**Try it**
Every line from the one with "1400x866 pixels." to the one with "Task: Click the Kinsta logo", including those two, is to be copied exactly; all other lines of the entries below are left out.

**Records supplied**
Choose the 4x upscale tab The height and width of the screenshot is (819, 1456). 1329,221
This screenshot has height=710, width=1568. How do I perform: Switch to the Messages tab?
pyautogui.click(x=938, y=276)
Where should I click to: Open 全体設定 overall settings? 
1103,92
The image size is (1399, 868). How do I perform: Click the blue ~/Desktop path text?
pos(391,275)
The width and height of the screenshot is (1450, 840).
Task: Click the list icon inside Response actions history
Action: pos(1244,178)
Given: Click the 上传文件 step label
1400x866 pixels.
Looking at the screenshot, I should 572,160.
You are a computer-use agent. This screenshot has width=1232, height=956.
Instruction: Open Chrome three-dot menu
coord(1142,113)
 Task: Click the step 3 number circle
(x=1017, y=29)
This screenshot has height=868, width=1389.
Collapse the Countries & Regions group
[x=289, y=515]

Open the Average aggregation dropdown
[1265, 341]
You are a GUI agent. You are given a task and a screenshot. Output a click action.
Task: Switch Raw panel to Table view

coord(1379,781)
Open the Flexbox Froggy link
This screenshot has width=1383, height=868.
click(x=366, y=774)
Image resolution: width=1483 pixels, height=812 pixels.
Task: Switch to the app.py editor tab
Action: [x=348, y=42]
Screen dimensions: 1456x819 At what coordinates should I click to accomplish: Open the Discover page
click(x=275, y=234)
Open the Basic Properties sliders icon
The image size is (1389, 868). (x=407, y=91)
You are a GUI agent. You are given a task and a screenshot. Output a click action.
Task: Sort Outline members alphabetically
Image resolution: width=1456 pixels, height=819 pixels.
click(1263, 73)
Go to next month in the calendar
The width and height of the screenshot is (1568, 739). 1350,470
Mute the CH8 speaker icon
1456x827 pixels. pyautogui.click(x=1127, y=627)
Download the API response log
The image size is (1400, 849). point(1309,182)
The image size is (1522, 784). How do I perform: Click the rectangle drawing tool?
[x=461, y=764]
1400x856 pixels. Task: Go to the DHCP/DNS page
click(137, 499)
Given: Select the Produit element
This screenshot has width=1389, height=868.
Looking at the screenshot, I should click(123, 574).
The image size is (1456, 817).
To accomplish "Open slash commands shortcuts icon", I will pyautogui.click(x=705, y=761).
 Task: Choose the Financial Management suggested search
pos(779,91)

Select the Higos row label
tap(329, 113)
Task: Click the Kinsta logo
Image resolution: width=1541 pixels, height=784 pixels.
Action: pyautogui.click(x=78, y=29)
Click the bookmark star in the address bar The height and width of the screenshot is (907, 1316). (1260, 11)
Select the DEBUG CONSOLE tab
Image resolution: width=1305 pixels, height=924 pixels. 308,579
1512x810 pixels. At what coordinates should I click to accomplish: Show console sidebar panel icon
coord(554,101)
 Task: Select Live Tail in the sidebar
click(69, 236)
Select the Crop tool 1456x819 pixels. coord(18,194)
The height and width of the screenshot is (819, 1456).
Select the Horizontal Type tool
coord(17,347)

**Reply to the task**
1400x866 pixels.
Looking at the screenshot, I should 572,160.
You are a computer-use agent. This screenshot has width=1232, height=956.
Instruction: Open Chrome three-dot menu
coord(1142,113)
 Task: Click the step 3 number circle
(x=1017, y=29)
This screenshot has height=868, width=1389.
Collapse the Countries & Regions group
[x=289, y=515]

Open the Average aggregation dropdown
[1265, 341]
You are a GUI agent. You are given a task and a screenshot. Output a click action.
Task: Switch Raw panel to Table view

coord(1379,781)
Open the Flexbox Froggy link
This screenshot has width=1383, height=868.
click(x=366, y=774)
Image resolution: width=1483 pixels, height=812 pixels.
Task: Switch to the app.py editor tab
Action: [x=348, y=42]
Screen dimensions: 1456x819 At what coordinates should I click to accomplish: Open the Discover page
click(x=275, y=234)
Open the Basic Properties sliders icon
The image size is (1389, 868). (x=407, y=91)
You are a GUI agent. You are given a task and a screenshot. Output a click action.
Task: Sort Outline members alphabetically
Image resolution: width=1456 pixels, height=819 pixels.
click(1263, 73)
Go to next month in the calendar
The width and height of the screenshot is (1568, 739). 1350,470
Mute the CH8 speaker icon
1456x827 pixels. pyautogui.click(x=1127, y=627)
Download the API response log
The image size is (1400, 849). point(1309,182)
The image size is (1522, 784). How do I perform: Click the rectangle drawing tool?
[x=461, y=764]
1400x856 pixels. Task: Go to the DHCP/DNS page
click(137, 499)
Given: Select the Produit element
This screenshot has width=1389, height=868.
Looking at the screenshot, I should click(123, 574).
The image size is (1456, 817).
To accomplish "Open slash commands shortcuts icon", I will pyautogui.click(x=705, y=761).
 Task: Choose the Financial Management suggested search
pos(779,91)

Select the Higos row label
tap(329, 113)
Task: Click the Kinsta logo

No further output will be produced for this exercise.